CRITICAL SUCCESS FACTORS
All three of these mechanisms share several requirements – in particular that the apps be intuitive and easy to use. “The interface must be simple enough that the average person can figure it out on the first try with no external guidance,” said Dr. Khoury. “If not, the app is too complicated. In addition, the underlying code must be bug-free and reliable.”
Developing apps at this level of sophistication requires skills that some government entities may not possess. They may not have the ability to code and develop, or apply game principles, introduce payment systems, or build a network of external retail partners that can provide incentives.
“Given this challenge, governments should consider developing an ecosystem that leverages the power of central government, the expertise of sectorial agencies, and the capabilities of the private sector to develop more engaging apps,” explained Shehadi. “Specifically, the central government should focus on broader areas like building a loyalty program and developing guidelines for gamification and social media. Governments should also create a government app store to host all developed government apps.”
Given the platform nature of some app functions, central government should build foundational enablers for these functions, along with apps that touch on national priorities and cut across different sectors. Individual agencies should focus on developing sector-specific apps based on the sectorial priorities that they are driving.

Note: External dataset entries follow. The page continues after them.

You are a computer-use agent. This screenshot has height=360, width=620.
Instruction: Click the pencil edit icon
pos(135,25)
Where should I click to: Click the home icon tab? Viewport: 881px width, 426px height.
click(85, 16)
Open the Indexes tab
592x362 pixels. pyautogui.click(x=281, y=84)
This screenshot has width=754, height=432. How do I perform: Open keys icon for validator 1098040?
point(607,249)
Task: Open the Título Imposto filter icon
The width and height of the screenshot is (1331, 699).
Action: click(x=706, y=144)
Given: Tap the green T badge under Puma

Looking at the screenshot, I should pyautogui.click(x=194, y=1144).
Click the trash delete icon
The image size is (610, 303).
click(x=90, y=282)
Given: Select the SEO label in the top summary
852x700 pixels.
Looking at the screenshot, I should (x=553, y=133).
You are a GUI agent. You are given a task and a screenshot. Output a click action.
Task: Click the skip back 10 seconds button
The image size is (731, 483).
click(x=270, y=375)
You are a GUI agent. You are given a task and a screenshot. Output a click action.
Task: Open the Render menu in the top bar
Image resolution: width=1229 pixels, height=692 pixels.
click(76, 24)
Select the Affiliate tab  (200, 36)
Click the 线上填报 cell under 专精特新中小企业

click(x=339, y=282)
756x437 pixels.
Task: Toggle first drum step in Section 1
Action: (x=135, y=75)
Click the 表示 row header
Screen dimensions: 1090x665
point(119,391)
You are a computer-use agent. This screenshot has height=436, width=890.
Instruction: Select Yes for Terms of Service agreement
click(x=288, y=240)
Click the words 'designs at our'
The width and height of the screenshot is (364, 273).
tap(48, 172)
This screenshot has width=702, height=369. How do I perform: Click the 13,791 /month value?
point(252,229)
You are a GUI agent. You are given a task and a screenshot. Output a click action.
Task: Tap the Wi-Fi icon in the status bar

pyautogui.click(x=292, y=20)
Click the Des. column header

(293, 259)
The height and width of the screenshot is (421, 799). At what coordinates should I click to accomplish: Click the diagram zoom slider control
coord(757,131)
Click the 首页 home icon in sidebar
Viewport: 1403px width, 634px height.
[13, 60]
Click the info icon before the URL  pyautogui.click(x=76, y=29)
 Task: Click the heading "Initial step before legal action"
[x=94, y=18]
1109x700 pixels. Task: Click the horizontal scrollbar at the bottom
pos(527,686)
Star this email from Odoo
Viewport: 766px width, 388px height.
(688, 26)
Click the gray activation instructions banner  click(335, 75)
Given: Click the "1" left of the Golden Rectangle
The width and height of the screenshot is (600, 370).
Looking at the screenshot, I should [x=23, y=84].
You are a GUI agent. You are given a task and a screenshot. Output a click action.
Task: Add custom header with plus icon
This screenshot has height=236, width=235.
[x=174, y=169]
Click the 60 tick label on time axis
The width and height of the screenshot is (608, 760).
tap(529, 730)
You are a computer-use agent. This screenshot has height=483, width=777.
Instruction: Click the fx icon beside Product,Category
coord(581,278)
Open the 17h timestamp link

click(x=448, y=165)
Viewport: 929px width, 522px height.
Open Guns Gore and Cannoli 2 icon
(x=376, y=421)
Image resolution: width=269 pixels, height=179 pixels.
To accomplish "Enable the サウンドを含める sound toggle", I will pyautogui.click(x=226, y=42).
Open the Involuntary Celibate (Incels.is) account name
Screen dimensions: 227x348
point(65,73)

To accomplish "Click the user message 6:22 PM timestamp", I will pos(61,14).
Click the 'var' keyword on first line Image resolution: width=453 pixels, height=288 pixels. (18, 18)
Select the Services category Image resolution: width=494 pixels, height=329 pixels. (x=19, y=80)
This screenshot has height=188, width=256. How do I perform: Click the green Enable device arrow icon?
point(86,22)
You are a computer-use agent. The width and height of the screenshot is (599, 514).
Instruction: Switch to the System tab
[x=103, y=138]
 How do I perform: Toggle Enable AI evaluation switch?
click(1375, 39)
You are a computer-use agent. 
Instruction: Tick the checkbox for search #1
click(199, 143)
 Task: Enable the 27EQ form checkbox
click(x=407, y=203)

Finally, the private sector can be a positive engine of innovation. “If central governments make their data open and accessible to all, then the private sector can use this data to develop innovative apps across different government sectors at no cost for government,” said Kassatly. “Such open data initiatives would encourage participation by the broader digital ecosystem, creating jobs and value. The private sector can also be involved in central government foundational projects through public-private partnership.”